Les salaires minimaux sont des planchers sociaux qui empêchent les employeurs d’imposer des revenus trop bas, interdisant ainsi à des centaines de milliers de salariés de vivre dignement. Or M. Ettlin veut imposer la loi du dumping sur tout le territoire. Objectif: que les employeurs puissent continuer à peser sur les travailleuses et travailleurs les plus exposés à la concurrence, notamment celle des frontaliers – étrangers ou suisses. Dans les cantons frontaliers, il est en effet possible d’imposer des salaires insuffisants pour vivre en Suisse si le travailleur est domicilié en France voisine. La différence de salaire entre la Suisse et la France ainsi que le montant des minima sociaux permettent aux employeurs d’engager bon marché: il vaut en effet mieux travailler en Suisse pour 2500 francs mensuels que de toucher le revenu de solidarité active (RSA) en France (598 euros par mois). Précisons cependant que la sous-enchère ne concerne de loin pas que les cantons frontaliers!

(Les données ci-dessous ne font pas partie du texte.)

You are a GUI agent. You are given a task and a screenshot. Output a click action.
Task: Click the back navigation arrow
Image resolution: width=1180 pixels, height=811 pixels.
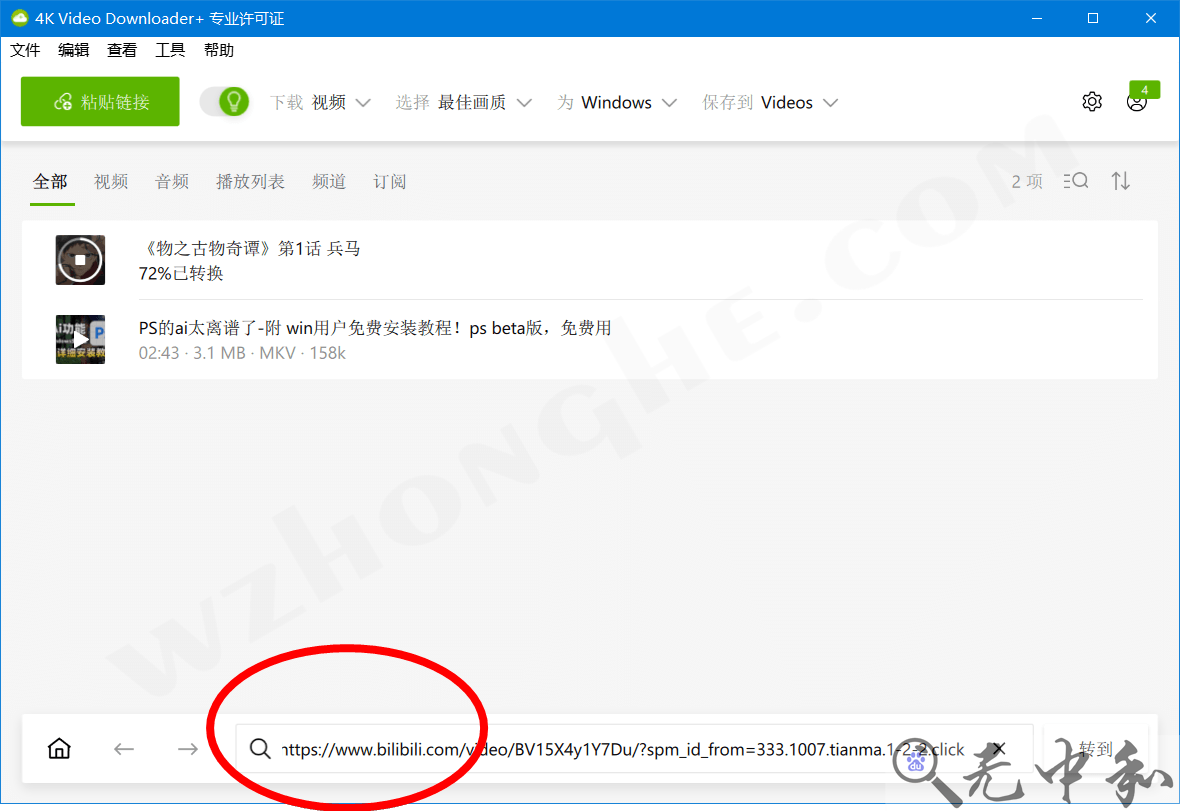[123, 748]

Comble du cynisme, M. Ettlin veut utiliser les mesures dites «d’accompagnement à la libre-circulation des personnes» pour casser les efforts des cantons contre le dumping salarial. L’extension d’une CCT a pour but de protéger les salariés des entreprises dont les travailleurs ne sont pas couverts par les salaires planchers prévus par certaines conventions. La loi actuelle prévoit cependant que ces minima n’écrasent pas des conventions ou des règles plus favorables aux salariés. Le but de l’extension est d’atténuer la sous-enchère, en aucun cas de la créer ou de l’aggraver en imposant des salaires plus bas que les minimums sociaux!
Les enjeux sont clairs. Avec l’inflation et la récession annoncée, le patronat veut enfoncer le clou et péjorer un peu plus encore les conditions de travail des salariés parmi les plus précaires. La motion Ettlin s’inscrit dans une batterie d’autres propositions visant à casser les solidarités, à favoriser l’accaparement par les employeurs et les actionnaires de la valeur créée par les travailleurs, et à augmenter le temps de labeur. Il s’agit d’AVS 21, de LPP 21, de l’initiative sur les rentes (qui augmenterait l’âge de la retraite à 67 ans, puis lierait celui-ci à l’espérance de vie), mais aussi de la proposition visant à déplafonner les heures hebdomadaires de travail. Pour ce dernier exemple, la droite prend prétexte du risque de blackout électrique. Dans le même ordre d’idées, le PLR propose de donner un statut légal à l’uberisation du travail!
Si la motion Ettlin passait la rampe au Parlement, les syndicats signataires des CCT visées devraient réfléchir à revoir le contenu de ces conventions. Objectif: ne pas appliquer à Neuchâtel et à Genève les dispositions contraires aux salaires minimaux de ces cantons. Plus fondamentalement, ces attaques appellent une mobilisation nationale de même ampleur que celle menée en Suisse romande contre AVS 21. Une mobilisation qui mette à son centre la question sociale et remette en cause l’exploitation d’une partie de la population par une autre.
Les disparités sociales explosent en Suisse. Tandis que les actionnaires s’apprêtent à toucher 46 milliards de dividendes cette année, 8,5% de la population vit en-dessous du seuil de pauvreté et 10% supplémentaire touchent un revenu correspondant au minimum vital élargi. Il est temps de réagir!